In the past companies used to ask for deposits when they have to lay out their own capital to either buy the product and / or manufacture the product, which is totally understandable , but unfortunately a lot of people will not give a deposit if there is no manufacturing to be done i.e. in this case it is only time. It is a difficult thing because deposits are also a signal of a new company starting out who does not have the cash flow to operate and then operates on clients deposits to do the work.

----------


## Justloadit

> It is a difficult thing because deposits are also a signal of a new company starting out who does not have the cash flow to operate and then operates on clients deposits to do the work.


Not necessarily.
Many a client in the past sent an order, and then ducked and dived when it was complete. It could not be sold to anyone else, as it was tailor made, or had the customer's branding.

Now a days I do not really care who the client is, I want a deposit to show commitment. on rare occasions I may not request a deposit, if the order is small, and the organization who has placed their order, has a order placing process, in which a number of departments must authorise the order. Even so, if the risk is high and the goods manufactured are branded, then I will insist on the deposit.

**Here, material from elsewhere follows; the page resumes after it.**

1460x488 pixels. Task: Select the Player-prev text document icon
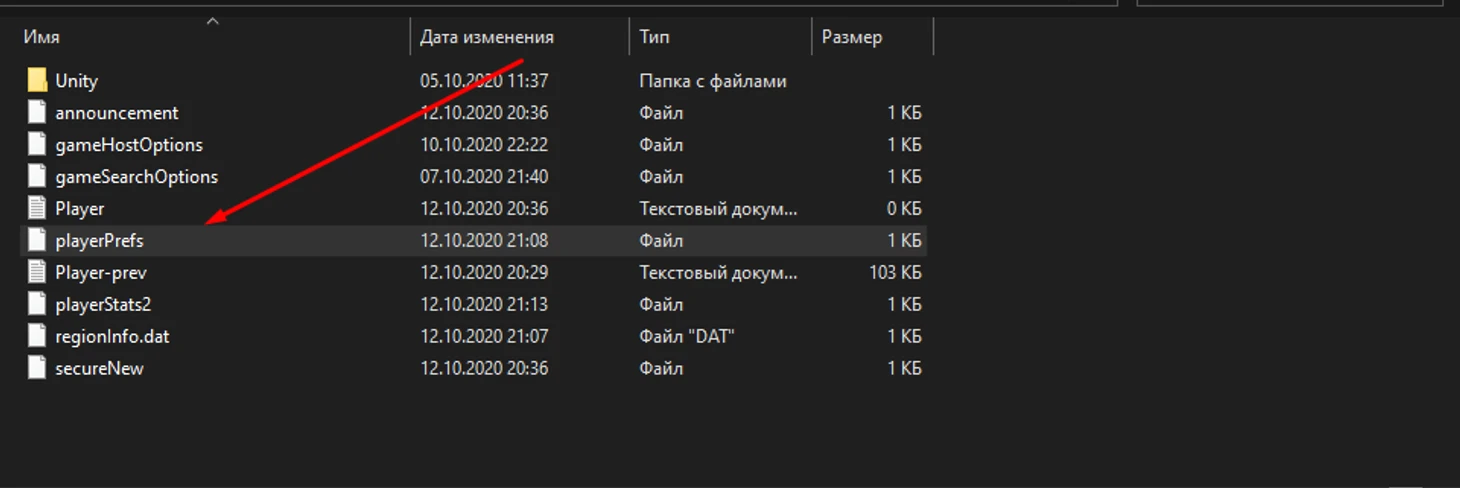coord(37,273)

After all an order is a piece of paper, and yes it is a legal document, but at what cost to litigate?
It is cheaper to prevent the problem, than trying to cure it   :Smile:

----------


## Greig Whitton

> I am always worried that once I have completed the site or get halfway they turn around and say they dont want to use me anymore for whatever reason ( even after having been in agreement with the work up to that point ) and then demand the deposit back . Can they do that , If I have put so many hours into developing the website to that point , Do i then just have to hand over the deposit and lose the time I have put in . *What does the consumer protection act have to say about this sort of situation ?*


There's some good (and not so good) advice in this thread, but here is the answer to OP's primary question:

Section 5(2)(b) of the CPA clearly states that the Act does not apply to transactions "in terms of which the consumer is a juristic person whose asset value or annual turnover, at the time of the transaction, equals or exceeds the threshold value determined by the Minister in terms of Section 6". The threshold value referred to here is R2 million (as published by the Department of Trade and Industry via Government Gazette No 34181).

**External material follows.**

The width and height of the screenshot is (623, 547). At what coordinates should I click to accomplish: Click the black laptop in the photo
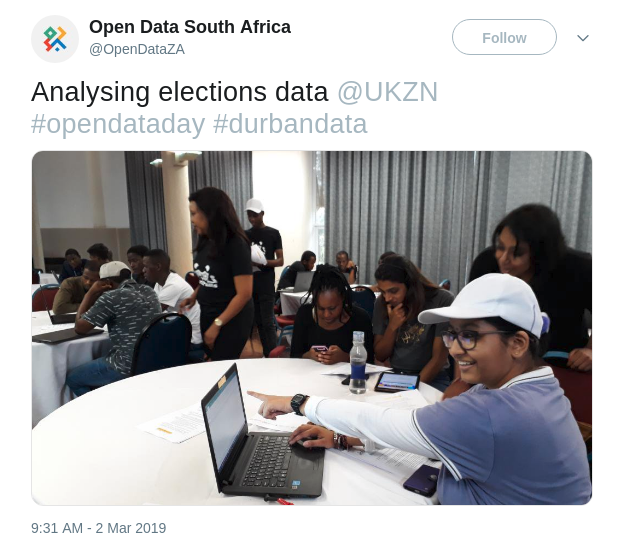[x=258, y=435]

So if your clients are juristic persons (e.g. companies, close corporations) with an annual turnover (or asset value) exceeding R2 million, then they can't use the CPA to insist on a refund (which is not to say that they can't still demand a refund or even take legal action to secure one, just that they can't use the CPA to do so).

If your clients aren't juristic persons (e.g. if you service the general public), or if they are but they fall below the threshold, then they can use the CPA to insist on a refund. This would fall under Section 54 (a consumer's right to quality service). In terms of this section, consumers may demand a refund if they believe that their supplier has failed to meet quality standards. However:

(1) If you and your clients can't agree on whether your service is to standard or not, then it is up to them to approach the National Consumer Commission (or other relevant juristic entity). In other words, just because they claim poor service and demand a refund doesn't mean that you are legally obliged to give it to them. Of course, you would have to weigh up the potential non-legal implications (e.g. an irate customer badmouthing you on social media). But from a strictly legal perspective, you're within your rights to refuse a refund. That said, the onus will be on you to prove that your service was of sufficient quality if your customer actually does pursue legal action.

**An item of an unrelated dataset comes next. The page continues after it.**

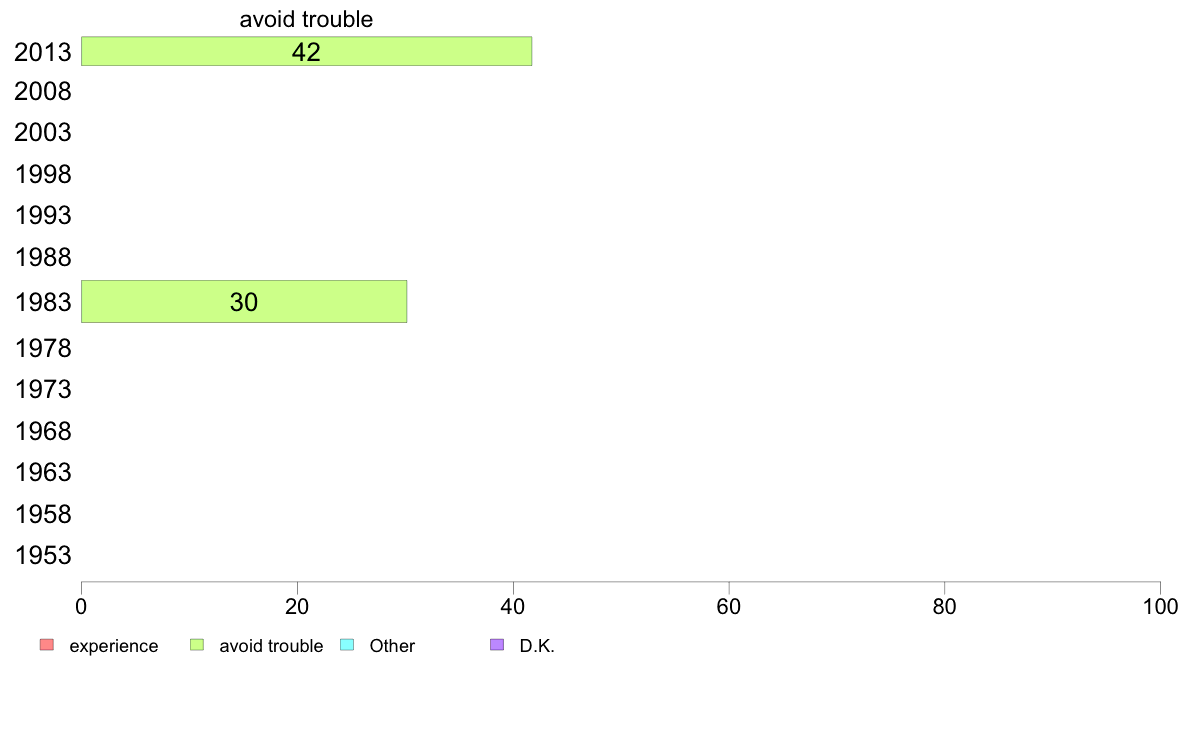Click the Other legend text

pyautogui.click(x=392, y=646)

(2) Even if you do agree to a refund, Section 54(2)(b) clearly states that it must be "*a reasonable portion* of the price paid for the services performed and goods supplied, having regard to the extent of the failure." So you're not obligated to refund in full. Again, your customer might insist on a full refund, but you're not legally obliged to give it (although, again, the onus will be on you to prove that a partial refund was reasonable if it comes down to that).

----------

BusFact (22-Mar-16)

----------


## HR Solutions

Mmmm that's all very well if the system worked and didn't take so long ! At the end of the day it's going to be you and the customer to decide if you are going to take a deposit or not and for what it will be for.


To run a business in this country at the moment with all the legislation and red tape and procedures is a nightmare.

----------


## BusFact

I have to agree with you in that regard HR. Not so much on the CPA which I think has its merits, but bureaucracy in general is a pet dislike of mine. Running a business should me more about making a good product or service, and not so much about being a parent to employees, deciphering legislation requirements and dealing with bureaucratic inefficiency.

----------